As I indicated before....I think my DH could convince himself of happiness with a childless life.  Like you- I CANNOT!  I will tell you that eventually I did, indeed, have to have a very "tough love" sit-down with him and explain to him that I would not be able to just put this donor sperm option away.  Knowing that it was an option, meant that I felt we needed to TRY it.  I presented the donor sperm option as "half of an adoption".  Nobody blinks an eye at those who decide to adopt a child....so I try to look at this donor sperm thing as adopting half of a child (the sperm half).  I also felt that it would only be a bonus to our child for him/her to have an awareness of at least, half of their biological history.  I emphasized the importance we had always placed on sharing the experience of a pregnancy.  Most importantly (and this was by far the scariest part of the discussion for me), I said that I worried for our relationship if we did not AT LEAST give this option a fair shot....because I knew in my heart I would feel restricted otherwise, and I would become bitter and resentful at him for not giving the option an ATTEMPT.  I talked about how this was hard for me as well, but it is basically our primary option.  I knew that if we both did not agree to try it...it would only be a matter of time before it pushed us apart.  I needed to share that with him...because I knew better than him about the liklihood of these relationship dynamics, I think.

My DH had decided against intrusive surgerical  procedures because he felt that to retrieve one or two sperm (when there SHOULD  be zillions) would more than likely mean retreiving "not-so-healthy" sperm....ones that are not exceptionally resilient and able to be maintained for conception.  I really left that up to him.  Sometimes, I still wonder

I think it is important for us as partners to share when we are sad....so I do agree with your dear friend.  I will also tell you that what sadness I did share initially was not ALL the sadness I felt....I know that I did temper it- whether that was "right" or "wrong".  I will say that my DH has become stronger...and eventually I was able to share more and more sadness as he became stronger.  Nevertheless, I need to remember that he has his bad days ,too.  And I guess that when we BOTH have bad days....it's a bad mix (like last night). 

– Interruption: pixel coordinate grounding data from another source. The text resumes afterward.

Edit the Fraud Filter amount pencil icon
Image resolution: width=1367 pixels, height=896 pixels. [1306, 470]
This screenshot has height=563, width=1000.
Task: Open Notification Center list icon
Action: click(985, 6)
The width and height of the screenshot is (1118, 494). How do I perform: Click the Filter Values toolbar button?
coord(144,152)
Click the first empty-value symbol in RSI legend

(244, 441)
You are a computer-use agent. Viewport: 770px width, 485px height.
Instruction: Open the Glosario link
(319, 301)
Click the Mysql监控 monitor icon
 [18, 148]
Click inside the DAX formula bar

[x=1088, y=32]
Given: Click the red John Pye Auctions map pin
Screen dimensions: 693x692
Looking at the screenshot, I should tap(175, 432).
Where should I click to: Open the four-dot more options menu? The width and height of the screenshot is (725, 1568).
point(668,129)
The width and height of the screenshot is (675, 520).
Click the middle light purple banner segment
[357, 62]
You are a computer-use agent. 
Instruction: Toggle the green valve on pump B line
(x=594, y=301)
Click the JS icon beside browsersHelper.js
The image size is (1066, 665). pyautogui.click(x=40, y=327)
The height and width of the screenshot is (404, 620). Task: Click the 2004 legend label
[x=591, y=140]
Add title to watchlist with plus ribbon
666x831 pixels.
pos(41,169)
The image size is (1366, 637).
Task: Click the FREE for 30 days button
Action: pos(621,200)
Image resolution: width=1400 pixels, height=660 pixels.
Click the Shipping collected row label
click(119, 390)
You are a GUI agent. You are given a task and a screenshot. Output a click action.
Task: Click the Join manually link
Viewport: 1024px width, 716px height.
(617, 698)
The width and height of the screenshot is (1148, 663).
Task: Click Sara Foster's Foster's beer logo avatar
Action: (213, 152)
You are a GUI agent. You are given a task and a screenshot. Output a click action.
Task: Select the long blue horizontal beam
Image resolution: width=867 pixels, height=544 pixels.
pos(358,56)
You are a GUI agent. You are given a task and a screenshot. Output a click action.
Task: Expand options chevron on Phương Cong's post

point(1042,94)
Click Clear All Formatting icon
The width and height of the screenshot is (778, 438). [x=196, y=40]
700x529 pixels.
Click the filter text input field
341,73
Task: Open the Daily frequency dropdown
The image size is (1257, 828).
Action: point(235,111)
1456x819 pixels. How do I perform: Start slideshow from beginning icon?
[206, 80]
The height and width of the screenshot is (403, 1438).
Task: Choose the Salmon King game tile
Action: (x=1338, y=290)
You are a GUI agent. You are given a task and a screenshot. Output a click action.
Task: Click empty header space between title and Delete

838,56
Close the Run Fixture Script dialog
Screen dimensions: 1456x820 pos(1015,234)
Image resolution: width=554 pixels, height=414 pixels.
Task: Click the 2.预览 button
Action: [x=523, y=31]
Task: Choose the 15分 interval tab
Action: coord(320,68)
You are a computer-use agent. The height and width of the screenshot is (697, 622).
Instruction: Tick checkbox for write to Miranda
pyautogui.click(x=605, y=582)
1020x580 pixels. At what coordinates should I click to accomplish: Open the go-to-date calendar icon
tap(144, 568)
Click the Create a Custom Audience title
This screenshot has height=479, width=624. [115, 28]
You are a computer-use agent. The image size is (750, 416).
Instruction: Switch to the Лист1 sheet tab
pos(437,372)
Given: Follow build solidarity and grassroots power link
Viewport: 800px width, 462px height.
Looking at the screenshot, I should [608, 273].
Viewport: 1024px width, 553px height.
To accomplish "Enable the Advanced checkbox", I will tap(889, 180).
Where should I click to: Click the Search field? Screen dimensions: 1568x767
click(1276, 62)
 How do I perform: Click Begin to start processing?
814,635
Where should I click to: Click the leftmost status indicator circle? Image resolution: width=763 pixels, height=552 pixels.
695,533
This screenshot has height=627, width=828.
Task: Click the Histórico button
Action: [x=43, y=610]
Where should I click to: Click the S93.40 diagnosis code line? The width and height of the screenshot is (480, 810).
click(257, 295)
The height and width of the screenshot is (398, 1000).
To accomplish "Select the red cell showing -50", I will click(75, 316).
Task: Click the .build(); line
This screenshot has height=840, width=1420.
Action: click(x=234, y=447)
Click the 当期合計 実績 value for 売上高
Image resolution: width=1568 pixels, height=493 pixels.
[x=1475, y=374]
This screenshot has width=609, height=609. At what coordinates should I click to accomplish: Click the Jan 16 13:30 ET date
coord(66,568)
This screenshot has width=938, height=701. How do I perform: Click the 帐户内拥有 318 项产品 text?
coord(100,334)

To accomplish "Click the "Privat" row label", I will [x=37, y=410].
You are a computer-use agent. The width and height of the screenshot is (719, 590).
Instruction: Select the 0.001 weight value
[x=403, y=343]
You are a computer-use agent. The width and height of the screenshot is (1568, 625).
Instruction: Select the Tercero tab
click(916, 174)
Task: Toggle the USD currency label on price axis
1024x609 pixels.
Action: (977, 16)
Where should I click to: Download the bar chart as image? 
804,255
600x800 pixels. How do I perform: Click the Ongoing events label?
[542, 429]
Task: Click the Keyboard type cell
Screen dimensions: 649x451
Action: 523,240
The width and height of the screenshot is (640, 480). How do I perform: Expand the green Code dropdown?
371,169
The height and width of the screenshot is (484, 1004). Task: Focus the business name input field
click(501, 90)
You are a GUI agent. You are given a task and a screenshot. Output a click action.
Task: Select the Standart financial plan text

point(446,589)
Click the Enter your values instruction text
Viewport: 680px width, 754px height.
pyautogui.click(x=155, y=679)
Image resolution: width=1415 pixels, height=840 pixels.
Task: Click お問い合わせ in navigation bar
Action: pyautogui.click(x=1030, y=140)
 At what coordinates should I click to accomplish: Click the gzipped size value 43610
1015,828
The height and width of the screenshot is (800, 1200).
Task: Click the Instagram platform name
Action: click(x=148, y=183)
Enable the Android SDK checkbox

Update: We discussed our interaction last night (not something that could have VER been broached a year or more ago)...and he told me tonight what would work better for him (i.e. no heavy topics broached when he is completely and utterly physically exhausted) and I identified what would work better for me (no brush offs!!!  a hug would ease my insecurities beyond belief and if he could just remind me that he "would like to talk about this- but feels he can't give the topic due attention-and we'll talk about it in the morning").  I think we reached yet ANOTHER truce....platform for a richer relationship, perhaps?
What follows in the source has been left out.